Short exercise -
Copy out all of the data below word for word, reproducing each line without any change.

(Entries from a dataset)
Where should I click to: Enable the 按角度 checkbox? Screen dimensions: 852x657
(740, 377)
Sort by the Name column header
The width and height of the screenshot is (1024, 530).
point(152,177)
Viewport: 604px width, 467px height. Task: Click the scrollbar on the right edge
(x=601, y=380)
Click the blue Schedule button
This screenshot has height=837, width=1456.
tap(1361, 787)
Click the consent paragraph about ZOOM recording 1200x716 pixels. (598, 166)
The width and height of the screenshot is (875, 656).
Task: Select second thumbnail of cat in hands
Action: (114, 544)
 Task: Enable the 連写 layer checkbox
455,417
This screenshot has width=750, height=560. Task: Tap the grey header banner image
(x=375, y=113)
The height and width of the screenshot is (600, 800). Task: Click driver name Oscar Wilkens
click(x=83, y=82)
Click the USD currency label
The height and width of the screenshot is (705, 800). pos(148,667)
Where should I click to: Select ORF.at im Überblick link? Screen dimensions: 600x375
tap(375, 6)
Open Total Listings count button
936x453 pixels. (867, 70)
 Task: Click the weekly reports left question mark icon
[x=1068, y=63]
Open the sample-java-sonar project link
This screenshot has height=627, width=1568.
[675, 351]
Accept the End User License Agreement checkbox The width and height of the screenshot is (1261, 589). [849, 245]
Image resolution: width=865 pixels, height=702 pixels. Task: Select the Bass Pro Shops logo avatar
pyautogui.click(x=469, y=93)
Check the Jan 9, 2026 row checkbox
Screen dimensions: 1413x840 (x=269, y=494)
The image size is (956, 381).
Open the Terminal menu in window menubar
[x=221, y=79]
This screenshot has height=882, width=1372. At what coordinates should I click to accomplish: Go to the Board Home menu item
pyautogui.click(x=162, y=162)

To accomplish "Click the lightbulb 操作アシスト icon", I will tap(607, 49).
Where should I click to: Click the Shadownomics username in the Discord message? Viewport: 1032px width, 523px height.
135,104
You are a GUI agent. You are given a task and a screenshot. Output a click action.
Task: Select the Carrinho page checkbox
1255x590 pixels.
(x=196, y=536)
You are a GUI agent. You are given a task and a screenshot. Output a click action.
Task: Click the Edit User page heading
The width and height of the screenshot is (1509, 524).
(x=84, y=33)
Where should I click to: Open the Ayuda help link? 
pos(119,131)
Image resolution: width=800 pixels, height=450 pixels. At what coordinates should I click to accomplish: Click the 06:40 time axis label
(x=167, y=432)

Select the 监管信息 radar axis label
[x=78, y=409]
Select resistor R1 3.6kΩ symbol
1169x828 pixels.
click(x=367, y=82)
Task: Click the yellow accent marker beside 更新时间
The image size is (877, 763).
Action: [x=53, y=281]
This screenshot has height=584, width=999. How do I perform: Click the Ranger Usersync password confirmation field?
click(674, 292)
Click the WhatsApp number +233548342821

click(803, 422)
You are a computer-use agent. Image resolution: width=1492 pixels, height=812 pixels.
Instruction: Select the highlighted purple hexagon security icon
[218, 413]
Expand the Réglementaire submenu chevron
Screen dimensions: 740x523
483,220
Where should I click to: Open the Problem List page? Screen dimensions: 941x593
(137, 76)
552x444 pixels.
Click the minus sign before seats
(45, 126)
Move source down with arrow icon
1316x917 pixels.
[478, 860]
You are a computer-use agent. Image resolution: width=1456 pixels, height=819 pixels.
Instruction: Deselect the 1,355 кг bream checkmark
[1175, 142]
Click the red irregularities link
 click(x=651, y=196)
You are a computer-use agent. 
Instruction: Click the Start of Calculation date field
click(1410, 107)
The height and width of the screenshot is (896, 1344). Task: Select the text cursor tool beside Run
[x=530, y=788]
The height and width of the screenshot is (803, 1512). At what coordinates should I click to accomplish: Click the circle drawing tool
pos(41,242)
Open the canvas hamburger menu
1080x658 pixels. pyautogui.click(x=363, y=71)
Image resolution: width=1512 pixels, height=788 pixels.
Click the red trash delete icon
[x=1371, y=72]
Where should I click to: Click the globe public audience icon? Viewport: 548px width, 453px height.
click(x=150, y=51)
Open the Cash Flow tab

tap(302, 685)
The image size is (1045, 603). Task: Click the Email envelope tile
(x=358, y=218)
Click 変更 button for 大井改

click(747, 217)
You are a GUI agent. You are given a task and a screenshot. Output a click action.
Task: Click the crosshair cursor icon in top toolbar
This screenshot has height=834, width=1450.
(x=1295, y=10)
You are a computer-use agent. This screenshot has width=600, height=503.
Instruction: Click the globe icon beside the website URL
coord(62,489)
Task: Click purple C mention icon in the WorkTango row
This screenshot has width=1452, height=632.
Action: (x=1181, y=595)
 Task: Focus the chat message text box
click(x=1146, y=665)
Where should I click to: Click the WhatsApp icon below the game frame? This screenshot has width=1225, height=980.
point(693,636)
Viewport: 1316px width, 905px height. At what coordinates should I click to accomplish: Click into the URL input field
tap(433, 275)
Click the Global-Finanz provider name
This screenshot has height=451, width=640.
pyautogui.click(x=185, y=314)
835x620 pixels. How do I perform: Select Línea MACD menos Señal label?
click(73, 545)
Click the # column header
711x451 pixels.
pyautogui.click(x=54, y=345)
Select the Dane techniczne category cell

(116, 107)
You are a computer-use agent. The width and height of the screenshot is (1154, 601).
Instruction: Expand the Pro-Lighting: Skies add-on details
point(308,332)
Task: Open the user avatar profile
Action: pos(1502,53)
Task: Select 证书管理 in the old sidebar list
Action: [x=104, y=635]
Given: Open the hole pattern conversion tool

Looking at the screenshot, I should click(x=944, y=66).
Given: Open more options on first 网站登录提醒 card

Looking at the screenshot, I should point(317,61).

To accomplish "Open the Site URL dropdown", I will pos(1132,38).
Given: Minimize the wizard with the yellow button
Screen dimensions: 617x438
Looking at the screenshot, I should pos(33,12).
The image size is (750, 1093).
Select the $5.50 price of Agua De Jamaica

Written response -
Where should I click to: Enable the 按角度 checkbox? Screen dimensions: 852x657
(740, 377)
Sort by the Name column header
The width and height of the screenshot is (1024, 530).
point(152,177)
Viewport: 604px width, 467px height. Task: Click the scrollbar on the right edge
(x=601, y=380)
Click the blue Schedule button
This screenshot has height=837, width=1456.
tap(1361, 787)
Click the consent paragraph about ZOOM recording 1200x716 pixels. (598, 166)
The width and height of the screenshot is (875, 656).
Task: Select second thumbnail of cat in hands
Action: (114, 544)
 Task: Enable the 連写 layer checkbox
455,417
This screenshot has width=750, height=560. Task: Tap the grey header banner image
(x=375, y=113)
The height and width of the screenshot is (600, 800). Task: Click driver name Oscar Wilkens
click(x=83, y=82)
Click the USD currency label
The height and width of the screenshot is (705, 800). pos(148,667)
Where should I click to: Select ORF.at im Überblick link? Screen dimensions: 600x375
tap(375, 6)
Open Total Listings count button
936x453 pixels. (867, 70)
 Task: Click the weekly reports left question mark icon
[x=1068, y=63]
Open the sample-java-sonar project link
This screenshot has height=627, width=1568.
[675, 351]
Accept the End User License Agreement checkbox The width and height of the screenshot is (1261, 589). [849, 245]
Image resolution: width=865 pixels, height=702 pixels. Task: Select the Bass Pro Shops logo avatar
pyautogui.click(x=469, y=93)
Check the Jan 9, 2026 row checkbox
Screen dimensions: 1413x840 (x=269, y=494)
The image size is (956, 381).
Open the Terminal menu in window menubar
[x=221, y=79]
This screenshot has height=882, width=1372. At what coordinates should I click to accomplish: Go to the Board Home menu item
pyautogui.click(x=162, y=162)

To accomplish "Click the lightbulb 操作アシスト icon", I will tap(607, 49).
Where should I click to: Click the Shadownomics username in the Discord message? Viewport: 1032px width, 523px height.
135,104
You are a GUI agent. You are given a task and a screenshot. Output a click action.
Task: Select the Carrinho page checkbox
1255x590 pixels.
(x=196, y=536)
You are a GUI agent. You are given a task and a screenshot. Output a click action.
Task: Click the Edit User page heading
The width and height of the screenshot is (1509, 524).
(x=84, y=33)
Where should I click to: Open the Ayuda help link? 
pos(119,131)
Image resolution: width=800 pixels, height=450 pixels. At what coordinates should I click to accomplish: Click the 06:40 time axis label
(x=167, y=432)

Select the 监管信息 radar axis label
[x=78, y=409]
Select resistor R1 3.6kΩ symbol
1169x828 pixels.
click(x=367, y=82)
Task: Click the yellow accent marker beside 更新时间
The image size is (877, 763).
Action: [x=53, y=281]
This screenshot has height=584, width=999. How do I perform: Click the Ranger Usersync password confirmation field?
click(674, 292)
Click the WhatsApp number +233548342821

click(803, 422)
You are a computer-use agent. Image resolution: width=1492 pixels, height=812 pixels.
Instruction: Select the highlighted purple hexagon security icon
[218, 413]
Expand the Réglementaire submenu chevron
Screen dimensions: 740x523
483,220
Where should I click to: Open the Problem List page? Screen dimensions: 941x593
(137, 76)
552x444 pixels.
Click the minus sign before seats
(45, 126)
Move source down with arrow icon
1316x917 pixels.
[478, 860]
You are a computer-use agent. Image resolution: width=1456 pixels, height=819 pixels.
Instruction: Deselect the 1,355 кг bream checkmark
[1175, 142]
Click the red irregularities link
 click(x=651, y=196)
You are a computer-use agent. 
Instruction: Click the Start of Calculation date field
click(1410, 107)
The height and width of the screenshot is (896, 1344). Task: Select the text cursor tool beside Run
[x=530, y=788]
The height and width of the screenshot is (803, 1512). At what coordinates should I click to accomplish: Click the circle drawing tool
pos(41,242)
Open the canvas hamburger menu
1080x658 pixels. pyautogui.click(x=363, y=71)
Image resolution: width=1512 pixels, height=788 pixels.
Click the red trash delete icon
[x=1371, y=72]
Where should I click to: Click the globe public audience icon? Viewport: 548px width, 453px height.
click(x=150, y=51)
Open the Cash Flow tab

tap(302, 685)
The image size is (1045, 603). Task: Click the Email envelope tile
(x=358, y=218)
Click 変更 button for 大井改

click(747, 217)
You are a GUI agent. You are given a task and a screenshot. Output a click action.
Task: Click the crosshair cursor icon in top toolbar
This screenshot has height=834, width=1450.
(x=1295, y=10)
You are a computer-use agent. This screenshot has width=600, height=503.
Instruction: Click the globe icon beside the website URL
coord(62,489)
Task: Click purple C mention icon in the WorkTango row
This screenshot has width=1452, height=632.
Action: (x=1181, y=595)
 Task: Focus the chat message text box
click(x=1146, y=665)
Where should I click to: Click the WhatsApp icon below the game frame? This screenshot has width=1225, height=980.
point(693,636)
Viewport: 1316px width, 905px height. At what coordinates should I click to accomplish: Click into the URL input field
tap(433, 275)
Click the Global-Finanz provider name
This screenshot has height=451, width=640.
pyautogui.click(x=185, y=314)
835x620 pixels. How do I perform: Select Línea MACD menos Señal label?
click(73, 545)
Click the # column header
711x451 pixels.
pyautogui.click(x=54, y=345)
Select the Dane techniczne category cell

(116, 107)
You are a computer-use agent. The width and height of the screenshot is (1154, 601).
Instruction: Expand the Pro-Lighting: Skies add-on details
point(308,332)
Task: Open the user avatar profile
Action: pos(1502,53)
Task: Select 证书管理 in the old sidebar list
Action: [x=104, y=635]
Given: Open the hole pattern conversion tool

Looking at the screenshot, I should click(x=944, y=66).
Given: Open more options on first 网站登录提醒 card

Looking at the screenshot, I should point(317,61).

To accomplish "Open the Site URL dropdown", I will pos(1132,38).
Given: Minimize the wizard with the yellow button
Screen dimensions: 617x438
Looking at the screenshot, I should pos(33,12).
The image size is (750, 1093).
Select the $5.50 price of Agua De Jamaica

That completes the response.